A feasible gene-therapeutic approach might involve the manipulation of genes that could ultimately bring about the death of a cancer cell. "Suicide" gene therapy, an example of strategy B, could be used to achieve this goal. It involves the transfection of a gene responsible for the production of an enzyme that converts an otherwise benign substance (prodrug) into a toxic agent that kills the cancer cells. Most of the enzymes used in suicide gene therapy are not normally encoded by mammalian cells but originate from viruses, bacteria, or fungi, and thus, are foreign to the transfected malignant mammalian cell. Specifically, we have employed, as our suicide gene therapy, the HSV-tk gene. The vehicle to transfer this gene is a replication-defective adenovirus. This is then followed by administration of antiherpetic agents, such as ganciclovir, acyclovir, or valacyclovir.
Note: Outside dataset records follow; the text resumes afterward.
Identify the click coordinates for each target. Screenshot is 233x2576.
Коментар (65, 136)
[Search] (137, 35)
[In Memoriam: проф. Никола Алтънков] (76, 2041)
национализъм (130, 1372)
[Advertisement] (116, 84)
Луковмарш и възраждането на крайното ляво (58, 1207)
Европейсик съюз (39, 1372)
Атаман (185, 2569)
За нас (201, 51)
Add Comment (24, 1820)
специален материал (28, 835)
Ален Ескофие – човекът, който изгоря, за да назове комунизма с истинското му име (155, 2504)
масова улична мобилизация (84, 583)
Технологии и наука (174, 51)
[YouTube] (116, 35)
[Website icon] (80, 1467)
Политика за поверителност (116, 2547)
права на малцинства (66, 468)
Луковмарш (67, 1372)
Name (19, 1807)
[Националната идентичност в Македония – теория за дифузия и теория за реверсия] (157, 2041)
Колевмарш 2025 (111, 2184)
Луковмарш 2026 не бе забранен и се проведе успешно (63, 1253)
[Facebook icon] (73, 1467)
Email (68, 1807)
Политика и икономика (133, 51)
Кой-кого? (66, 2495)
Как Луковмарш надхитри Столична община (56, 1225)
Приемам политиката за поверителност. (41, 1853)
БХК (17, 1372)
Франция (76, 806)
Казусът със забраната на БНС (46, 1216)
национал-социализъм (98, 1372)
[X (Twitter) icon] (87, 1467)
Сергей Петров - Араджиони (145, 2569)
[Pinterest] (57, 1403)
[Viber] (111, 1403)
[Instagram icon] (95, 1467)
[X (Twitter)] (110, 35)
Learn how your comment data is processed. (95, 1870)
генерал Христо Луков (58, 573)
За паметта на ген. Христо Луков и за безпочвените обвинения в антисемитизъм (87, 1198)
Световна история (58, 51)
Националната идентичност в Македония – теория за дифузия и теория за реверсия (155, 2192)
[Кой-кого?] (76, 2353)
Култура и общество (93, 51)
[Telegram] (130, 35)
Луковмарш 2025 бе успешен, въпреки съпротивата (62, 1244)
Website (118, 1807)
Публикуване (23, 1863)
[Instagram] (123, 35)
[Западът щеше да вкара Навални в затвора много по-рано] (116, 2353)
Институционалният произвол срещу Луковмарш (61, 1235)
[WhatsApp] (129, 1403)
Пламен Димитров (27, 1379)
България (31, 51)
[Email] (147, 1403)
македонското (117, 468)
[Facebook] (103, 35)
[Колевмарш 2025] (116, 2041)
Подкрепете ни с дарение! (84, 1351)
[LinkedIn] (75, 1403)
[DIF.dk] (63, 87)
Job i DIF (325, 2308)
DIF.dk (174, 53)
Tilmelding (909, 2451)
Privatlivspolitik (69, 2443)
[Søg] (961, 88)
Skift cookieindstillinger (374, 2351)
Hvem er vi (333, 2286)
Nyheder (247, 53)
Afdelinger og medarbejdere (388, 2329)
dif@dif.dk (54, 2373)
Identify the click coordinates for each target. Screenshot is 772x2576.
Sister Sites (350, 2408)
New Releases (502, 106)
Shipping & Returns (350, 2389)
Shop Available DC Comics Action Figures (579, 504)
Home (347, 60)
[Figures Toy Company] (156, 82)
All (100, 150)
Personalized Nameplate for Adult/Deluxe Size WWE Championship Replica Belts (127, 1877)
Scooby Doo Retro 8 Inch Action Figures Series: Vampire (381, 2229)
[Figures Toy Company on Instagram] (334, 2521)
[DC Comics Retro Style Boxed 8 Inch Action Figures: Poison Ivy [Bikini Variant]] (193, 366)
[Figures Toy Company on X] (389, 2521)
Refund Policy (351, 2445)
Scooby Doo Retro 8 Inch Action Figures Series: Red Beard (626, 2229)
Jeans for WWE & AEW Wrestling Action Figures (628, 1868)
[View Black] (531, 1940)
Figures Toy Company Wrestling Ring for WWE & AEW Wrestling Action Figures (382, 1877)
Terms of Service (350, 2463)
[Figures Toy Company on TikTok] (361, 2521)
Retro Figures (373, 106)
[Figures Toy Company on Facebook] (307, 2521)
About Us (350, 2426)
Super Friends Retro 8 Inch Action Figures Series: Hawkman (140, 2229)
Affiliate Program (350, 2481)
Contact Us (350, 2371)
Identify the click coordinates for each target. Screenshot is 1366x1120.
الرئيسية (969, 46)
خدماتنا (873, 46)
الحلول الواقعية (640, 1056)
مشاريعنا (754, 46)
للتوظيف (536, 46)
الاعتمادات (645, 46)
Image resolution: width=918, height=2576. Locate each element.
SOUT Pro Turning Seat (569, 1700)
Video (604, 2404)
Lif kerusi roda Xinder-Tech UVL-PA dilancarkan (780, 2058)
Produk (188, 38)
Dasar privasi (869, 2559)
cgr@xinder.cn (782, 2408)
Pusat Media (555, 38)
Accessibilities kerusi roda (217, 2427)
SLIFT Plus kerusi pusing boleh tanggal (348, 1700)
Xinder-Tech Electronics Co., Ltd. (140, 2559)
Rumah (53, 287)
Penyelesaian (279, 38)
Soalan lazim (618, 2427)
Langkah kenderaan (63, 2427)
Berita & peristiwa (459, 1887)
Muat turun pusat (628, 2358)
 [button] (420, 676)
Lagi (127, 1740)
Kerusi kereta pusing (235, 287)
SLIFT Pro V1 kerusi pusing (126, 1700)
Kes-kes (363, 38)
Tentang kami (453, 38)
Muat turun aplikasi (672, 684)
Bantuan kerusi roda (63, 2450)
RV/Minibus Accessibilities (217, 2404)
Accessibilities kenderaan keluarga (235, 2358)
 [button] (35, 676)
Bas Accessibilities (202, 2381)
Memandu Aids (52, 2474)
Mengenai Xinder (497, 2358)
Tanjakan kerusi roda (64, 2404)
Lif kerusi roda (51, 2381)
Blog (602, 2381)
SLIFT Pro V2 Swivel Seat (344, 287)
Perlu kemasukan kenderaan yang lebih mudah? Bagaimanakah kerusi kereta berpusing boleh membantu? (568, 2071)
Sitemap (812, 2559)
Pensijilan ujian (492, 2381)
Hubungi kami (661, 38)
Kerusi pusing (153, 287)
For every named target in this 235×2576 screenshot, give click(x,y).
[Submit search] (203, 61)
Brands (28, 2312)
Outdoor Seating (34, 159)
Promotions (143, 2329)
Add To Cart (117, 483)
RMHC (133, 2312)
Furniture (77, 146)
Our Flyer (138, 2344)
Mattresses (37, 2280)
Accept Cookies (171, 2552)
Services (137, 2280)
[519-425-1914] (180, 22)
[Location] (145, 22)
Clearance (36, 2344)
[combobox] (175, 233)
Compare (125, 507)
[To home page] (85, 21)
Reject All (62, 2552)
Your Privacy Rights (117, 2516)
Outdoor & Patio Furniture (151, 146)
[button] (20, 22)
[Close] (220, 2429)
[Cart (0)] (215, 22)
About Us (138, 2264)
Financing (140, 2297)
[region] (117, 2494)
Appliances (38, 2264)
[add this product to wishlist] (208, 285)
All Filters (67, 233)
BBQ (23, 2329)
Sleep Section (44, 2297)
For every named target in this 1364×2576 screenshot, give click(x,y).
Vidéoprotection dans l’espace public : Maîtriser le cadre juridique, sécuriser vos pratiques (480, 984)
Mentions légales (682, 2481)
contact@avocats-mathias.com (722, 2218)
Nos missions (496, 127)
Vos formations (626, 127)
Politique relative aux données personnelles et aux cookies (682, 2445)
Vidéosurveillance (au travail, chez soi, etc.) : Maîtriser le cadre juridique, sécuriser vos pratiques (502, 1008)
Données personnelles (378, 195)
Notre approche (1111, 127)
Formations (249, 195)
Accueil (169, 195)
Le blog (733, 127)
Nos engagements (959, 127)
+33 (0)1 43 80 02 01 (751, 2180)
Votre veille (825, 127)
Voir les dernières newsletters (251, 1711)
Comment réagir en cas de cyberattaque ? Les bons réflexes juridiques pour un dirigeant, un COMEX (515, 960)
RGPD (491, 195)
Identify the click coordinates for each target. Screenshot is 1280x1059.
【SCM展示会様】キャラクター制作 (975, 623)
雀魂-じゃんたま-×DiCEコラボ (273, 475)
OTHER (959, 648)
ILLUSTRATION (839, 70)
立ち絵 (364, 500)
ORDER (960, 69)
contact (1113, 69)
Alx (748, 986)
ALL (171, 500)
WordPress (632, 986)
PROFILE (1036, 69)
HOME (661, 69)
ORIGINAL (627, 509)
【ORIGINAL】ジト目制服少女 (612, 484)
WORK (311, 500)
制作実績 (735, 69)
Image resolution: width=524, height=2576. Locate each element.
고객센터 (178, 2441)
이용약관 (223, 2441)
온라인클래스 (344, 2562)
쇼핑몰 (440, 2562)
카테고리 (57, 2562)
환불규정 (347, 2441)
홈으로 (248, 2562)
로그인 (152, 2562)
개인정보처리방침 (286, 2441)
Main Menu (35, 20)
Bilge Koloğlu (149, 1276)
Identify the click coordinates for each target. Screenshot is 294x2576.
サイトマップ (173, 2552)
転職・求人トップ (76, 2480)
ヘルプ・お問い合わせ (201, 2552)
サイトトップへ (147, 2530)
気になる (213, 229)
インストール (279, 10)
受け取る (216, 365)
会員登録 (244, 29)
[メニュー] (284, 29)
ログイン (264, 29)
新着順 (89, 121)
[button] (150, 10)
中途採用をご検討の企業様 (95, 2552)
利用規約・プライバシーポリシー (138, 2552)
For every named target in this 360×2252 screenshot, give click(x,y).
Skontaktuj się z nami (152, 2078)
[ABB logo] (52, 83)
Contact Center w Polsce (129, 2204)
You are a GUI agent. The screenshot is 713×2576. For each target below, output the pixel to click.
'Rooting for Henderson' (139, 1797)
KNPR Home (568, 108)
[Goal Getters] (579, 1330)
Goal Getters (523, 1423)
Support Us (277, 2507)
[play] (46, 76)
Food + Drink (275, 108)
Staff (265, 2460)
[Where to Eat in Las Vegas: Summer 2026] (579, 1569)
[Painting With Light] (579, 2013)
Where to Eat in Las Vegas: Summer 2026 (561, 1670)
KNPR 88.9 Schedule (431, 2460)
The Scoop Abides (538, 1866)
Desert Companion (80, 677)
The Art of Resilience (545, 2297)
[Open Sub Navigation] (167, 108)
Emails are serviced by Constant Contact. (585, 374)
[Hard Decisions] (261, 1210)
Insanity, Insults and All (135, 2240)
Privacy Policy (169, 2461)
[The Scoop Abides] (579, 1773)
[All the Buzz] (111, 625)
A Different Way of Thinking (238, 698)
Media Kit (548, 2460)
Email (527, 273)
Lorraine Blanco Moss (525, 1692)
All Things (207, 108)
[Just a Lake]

These prodrugs are poor substrates for mammalian thymidine kinases, but are phosphorylated into effective cytotoxic drugs by HSV-tk [17, 18]. The phosphorylated drugs are nucleotide analogues, which are incorporated into DNA during cell division, leading to termination of DNA replication and cell death [19]. Moreover, the number of cells killed significantly exceeds the number of cells transduced with HSV-tk gene, a phenomenon known as the "bystander effect" [20]. The "bystander effect" may be caused by a number of possible mechanisms: A) passage of toxic metabolites produced in the transduced cells across gap junctions into neighboring cells; B) damaged, suicide-gene-containing cells release of soluble toxic substances into the microenvironment, or C) a local immune response elicited by cytokines released locally by those cells killed by the suicide-gene system. This further attracts immunocytes into the tumor, mediating an antitumor response.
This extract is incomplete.